## TASK:
Using the article below, explain why 13F filings do not give a complete picture of a firm's holdings.

Taking an event-driven, value-oriented approach to picking stocks, the guru’s New York-based firm is known for entering activist positions in underperforming companies with a catalyst that will help unlock value for shareholders.

In his shareholder letter for the third quarter, Loeb said Third Point “focused primarily on preserving capital” on the back of geopolitical conflicts, rising interest rates, rampant inflation and mounting concerns for a potential recession. He wrote:

“I am sympathetic to many of these economic and geopolitical concerns but, amidst all the gloom, we are seeing very attractive valuations, particularly assuming an economic scenario short of financial Armageddon, and are taking up exposures as we speak. As my friend and mentor, who I will dub the ‘smartest man in America,’ recently told me, he did not know when the market would bottom, but he knew for sure it would be when economic data looked god-awful.”

Keeping these considerations in mind, the 13F filing showed the guru entered nine new positions during the quarter, exited six stocks and added to or trimmed a slew of other existing investments. Notable trades for the three months ended Sept. 30 included new investments in Bath & Body Works Inc. (BBWI, Financial) and Twitter Inc. (TWTR, Financial), an increased bet on Colgate-Palmolive Co. (CL, Financial), a reduction in the EQT Corp. (EQT, Financial) stake and the divestment of Cenovus Energy Inc. (CVE, Financial).

Investors should be aware 13F filings do not give a complete picture of a firm’s holdings as the reports only include its positions in U.S. stocks and American depository receipts, but they can still provide valuable information. Further, the reports only reflect trades and holdings as of the most-recent portfolio filing date, which may or may not be held by the reporting firm today or even when this article was published.

## PROVIDED DATA:
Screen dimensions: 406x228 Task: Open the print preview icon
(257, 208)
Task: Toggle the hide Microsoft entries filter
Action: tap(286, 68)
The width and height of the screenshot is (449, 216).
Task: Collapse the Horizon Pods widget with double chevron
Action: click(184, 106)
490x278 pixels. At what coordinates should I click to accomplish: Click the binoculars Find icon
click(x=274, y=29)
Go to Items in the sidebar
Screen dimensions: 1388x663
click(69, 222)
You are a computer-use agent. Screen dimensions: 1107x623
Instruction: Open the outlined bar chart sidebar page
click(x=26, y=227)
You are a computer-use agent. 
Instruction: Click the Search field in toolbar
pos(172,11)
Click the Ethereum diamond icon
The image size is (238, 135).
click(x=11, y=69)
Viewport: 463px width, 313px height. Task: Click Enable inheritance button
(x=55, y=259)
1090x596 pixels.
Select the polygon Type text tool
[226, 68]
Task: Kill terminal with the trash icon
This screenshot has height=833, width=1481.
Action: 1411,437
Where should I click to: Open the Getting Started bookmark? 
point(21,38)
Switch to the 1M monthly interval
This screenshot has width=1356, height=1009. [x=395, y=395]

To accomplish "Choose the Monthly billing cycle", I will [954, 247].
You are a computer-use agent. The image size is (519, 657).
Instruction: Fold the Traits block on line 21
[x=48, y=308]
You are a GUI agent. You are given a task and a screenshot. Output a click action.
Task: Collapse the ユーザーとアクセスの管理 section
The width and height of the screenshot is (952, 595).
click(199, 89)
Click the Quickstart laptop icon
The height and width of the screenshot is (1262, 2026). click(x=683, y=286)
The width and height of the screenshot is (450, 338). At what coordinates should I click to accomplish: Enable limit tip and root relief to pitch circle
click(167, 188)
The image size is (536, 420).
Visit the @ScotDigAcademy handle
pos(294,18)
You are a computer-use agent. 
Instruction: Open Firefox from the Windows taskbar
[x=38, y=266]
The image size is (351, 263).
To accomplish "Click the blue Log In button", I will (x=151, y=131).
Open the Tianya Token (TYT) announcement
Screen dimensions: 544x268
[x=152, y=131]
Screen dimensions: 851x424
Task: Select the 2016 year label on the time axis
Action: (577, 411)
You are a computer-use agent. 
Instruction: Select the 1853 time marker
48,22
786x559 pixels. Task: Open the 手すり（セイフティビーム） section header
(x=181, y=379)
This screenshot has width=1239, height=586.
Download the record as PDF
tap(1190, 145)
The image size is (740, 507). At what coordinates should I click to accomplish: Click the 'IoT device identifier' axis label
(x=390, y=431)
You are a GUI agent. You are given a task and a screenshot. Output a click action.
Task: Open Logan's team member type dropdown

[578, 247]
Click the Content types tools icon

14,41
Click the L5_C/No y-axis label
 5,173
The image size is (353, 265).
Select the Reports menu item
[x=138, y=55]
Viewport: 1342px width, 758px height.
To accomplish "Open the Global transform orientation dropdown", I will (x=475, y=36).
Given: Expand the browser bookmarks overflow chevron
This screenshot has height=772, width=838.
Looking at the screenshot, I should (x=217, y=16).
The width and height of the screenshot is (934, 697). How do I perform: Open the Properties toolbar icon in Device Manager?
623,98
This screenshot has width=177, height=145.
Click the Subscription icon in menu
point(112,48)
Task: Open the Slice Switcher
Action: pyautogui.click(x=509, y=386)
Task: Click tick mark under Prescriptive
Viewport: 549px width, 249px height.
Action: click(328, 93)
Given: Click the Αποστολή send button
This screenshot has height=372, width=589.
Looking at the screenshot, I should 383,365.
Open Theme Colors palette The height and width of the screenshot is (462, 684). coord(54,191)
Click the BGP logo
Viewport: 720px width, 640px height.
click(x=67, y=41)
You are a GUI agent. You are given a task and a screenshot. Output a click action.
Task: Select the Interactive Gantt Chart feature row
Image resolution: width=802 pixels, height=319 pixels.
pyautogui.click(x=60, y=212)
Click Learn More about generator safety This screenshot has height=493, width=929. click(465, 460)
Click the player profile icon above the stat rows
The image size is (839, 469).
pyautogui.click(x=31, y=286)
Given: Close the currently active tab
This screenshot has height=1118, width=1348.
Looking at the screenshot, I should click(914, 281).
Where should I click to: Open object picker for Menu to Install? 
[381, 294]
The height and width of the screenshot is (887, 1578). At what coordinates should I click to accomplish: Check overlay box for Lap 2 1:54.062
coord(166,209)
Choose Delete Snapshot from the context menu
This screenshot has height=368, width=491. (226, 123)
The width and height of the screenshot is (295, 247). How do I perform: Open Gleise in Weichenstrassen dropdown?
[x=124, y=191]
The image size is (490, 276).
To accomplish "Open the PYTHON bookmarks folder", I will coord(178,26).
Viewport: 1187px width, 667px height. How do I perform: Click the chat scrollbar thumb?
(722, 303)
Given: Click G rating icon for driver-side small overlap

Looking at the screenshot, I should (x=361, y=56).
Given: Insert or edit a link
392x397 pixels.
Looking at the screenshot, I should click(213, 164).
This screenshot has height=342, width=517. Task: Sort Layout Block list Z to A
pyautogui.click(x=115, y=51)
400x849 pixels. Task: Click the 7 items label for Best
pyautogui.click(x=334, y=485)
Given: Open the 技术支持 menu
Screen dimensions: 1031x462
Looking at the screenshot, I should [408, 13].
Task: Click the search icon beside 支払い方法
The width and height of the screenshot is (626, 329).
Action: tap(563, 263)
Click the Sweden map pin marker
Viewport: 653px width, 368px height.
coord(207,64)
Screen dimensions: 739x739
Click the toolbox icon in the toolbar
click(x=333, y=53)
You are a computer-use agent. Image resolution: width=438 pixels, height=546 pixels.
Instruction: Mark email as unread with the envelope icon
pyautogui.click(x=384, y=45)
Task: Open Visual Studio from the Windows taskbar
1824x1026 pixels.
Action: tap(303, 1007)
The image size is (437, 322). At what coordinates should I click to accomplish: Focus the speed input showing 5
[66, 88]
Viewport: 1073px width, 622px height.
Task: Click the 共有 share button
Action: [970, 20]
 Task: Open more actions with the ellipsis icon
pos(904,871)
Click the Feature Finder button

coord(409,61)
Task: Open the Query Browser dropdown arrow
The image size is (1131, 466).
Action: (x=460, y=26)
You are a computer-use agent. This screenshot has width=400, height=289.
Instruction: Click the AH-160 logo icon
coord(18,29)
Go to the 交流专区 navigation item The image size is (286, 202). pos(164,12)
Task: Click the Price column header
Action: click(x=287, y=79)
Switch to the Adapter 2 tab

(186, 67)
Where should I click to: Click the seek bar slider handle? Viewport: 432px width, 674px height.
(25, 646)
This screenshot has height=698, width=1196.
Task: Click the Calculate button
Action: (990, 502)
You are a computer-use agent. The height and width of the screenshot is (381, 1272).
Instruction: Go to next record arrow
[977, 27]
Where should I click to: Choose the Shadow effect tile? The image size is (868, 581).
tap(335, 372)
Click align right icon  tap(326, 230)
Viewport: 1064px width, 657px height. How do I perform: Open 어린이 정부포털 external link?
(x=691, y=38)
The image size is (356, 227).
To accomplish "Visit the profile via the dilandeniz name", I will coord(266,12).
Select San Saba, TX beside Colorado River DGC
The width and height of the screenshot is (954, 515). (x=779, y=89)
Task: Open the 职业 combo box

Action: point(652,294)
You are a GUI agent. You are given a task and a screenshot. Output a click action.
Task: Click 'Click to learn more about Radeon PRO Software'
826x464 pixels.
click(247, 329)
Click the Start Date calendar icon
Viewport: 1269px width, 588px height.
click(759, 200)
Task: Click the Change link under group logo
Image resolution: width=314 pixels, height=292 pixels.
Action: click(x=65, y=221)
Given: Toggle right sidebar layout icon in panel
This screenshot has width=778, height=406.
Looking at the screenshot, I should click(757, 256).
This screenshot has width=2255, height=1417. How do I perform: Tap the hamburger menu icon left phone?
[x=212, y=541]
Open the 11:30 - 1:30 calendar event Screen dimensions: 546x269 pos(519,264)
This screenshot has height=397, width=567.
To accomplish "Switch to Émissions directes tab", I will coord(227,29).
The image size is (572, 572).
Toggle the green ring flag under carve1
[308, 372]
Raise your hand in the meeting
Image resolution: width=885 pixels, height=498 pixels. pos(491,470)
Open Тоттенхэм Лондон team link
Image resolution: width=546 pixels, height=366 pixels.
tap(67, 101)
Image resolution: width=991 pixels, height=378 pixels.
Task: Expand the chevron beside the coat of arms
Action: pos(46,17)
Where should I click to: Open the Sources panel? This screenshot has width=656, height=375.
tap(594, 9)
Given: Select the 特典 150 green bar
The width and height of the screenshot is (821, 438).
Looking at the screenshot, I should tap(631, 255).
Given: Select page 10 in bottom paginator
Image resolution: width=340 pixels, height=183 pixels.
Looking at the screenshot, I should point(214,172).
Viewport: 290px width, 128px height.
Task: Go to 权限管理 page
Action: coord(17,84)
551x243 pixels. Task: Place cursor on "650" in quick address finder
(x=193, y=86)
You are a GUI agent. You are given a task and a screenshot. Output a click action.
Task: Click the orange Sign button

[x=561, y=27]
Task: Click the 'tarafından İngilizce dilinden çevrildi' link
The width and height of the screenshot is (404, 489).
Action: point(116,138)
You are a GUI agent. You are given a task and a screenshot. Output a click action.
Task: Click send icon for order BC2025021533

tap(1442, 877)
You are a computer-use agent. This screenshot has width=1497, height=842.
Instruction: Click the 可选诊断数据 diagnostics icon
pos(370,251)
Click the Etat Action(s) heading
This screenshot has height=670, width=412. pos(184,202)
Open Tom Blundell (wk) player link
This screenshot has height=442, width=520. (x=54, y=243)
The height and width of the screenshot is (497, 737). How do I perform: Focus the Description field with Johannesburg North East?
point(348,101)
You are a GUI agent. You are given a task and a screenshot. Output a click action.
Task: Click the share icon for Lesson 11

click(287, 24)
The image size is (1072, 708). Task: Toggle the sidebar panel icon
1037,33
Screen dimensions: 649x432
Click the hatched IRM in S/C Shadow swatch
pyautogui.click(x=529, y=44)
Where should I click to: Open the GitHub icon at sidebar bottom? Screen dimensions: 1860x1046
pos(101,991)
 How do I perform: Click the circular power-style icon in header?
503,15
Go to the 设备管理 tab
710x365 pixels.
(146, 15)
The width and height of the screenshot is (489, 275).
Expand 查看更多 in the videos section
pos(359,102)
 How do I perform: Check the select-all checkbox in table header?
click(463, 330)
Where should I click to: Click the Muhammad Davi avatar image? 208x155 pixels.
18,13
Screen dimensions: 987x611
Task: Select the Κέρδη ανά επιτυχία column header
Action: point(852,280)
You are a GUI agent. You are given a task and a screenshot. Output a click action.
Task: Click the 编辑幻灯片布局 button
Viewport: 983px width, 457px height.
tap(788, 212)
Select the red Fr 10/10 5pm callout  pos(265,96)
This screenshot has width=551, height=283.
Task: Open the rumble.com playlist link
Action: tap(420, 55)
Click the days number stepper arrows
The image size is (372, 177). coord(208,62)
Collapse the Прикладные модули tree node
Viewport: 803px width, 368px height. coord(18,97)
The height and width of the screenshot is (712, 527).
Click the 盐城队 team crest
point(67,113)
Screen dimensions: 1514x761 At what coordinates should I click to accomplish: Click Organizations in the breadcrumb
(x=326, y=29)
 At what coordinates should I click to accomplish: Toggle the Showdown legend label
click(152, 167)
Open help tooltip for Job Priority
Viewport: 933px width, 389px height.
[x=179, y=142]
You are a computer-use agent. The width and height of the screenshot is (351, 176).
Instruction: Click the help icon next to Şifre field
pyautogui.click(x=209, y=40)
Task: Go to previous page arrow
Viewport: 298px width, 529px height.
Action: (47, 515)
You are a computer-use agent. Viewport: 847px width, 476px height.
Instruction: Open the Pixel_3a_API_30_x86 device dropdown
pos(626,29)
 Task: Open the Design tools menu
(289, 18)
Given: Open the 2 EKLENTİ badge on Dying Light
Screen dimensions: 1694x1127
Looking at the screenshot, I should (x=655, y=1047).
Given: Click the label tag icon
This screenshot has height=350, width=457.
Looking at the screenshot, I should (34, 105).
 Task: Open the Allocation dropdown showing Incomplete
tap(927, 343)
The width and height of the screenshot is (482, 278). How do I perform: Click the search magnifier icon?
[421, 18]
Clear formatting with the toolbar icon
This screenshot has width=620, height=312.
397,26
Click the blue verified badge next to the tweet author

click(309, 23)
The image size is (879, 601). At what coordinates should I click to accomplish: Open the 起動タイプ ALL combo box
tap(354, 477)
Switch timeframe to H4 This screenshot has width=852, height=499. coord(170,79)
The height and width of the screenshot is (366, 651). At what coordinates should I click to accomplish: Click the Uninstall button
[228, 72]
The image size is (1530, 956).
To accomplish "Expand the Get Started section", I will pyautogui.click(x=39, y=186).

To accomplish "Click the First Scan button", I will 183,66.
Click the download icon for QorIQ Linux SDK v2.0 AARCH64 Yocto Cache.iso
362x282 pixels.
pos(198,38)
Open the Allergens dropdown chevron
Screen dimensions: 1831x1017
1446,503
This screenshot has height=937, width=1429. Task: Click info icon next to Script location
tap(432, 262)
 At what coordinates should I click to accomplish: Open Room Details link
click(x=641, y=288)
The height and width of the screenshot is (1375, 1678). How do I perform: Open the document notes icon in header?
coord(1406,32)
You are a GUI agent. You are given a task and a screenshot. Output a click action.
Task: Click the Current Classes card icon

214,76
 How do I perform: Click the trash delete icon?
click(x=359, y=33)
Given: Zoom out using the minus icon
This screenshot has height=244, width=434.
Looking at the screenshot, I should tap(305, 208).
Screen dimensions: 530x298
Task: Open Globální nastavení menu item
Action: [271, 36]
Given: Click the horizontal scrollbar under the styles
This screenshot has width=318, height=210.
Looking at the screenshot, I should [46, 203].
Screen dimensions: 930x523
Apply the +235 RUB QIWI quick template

## SOLUTION TO THE EXERCISE:
13F filings do not give a complete picture of a firm's holdings because they include only its positions in U.S. stocks and American depository receipts.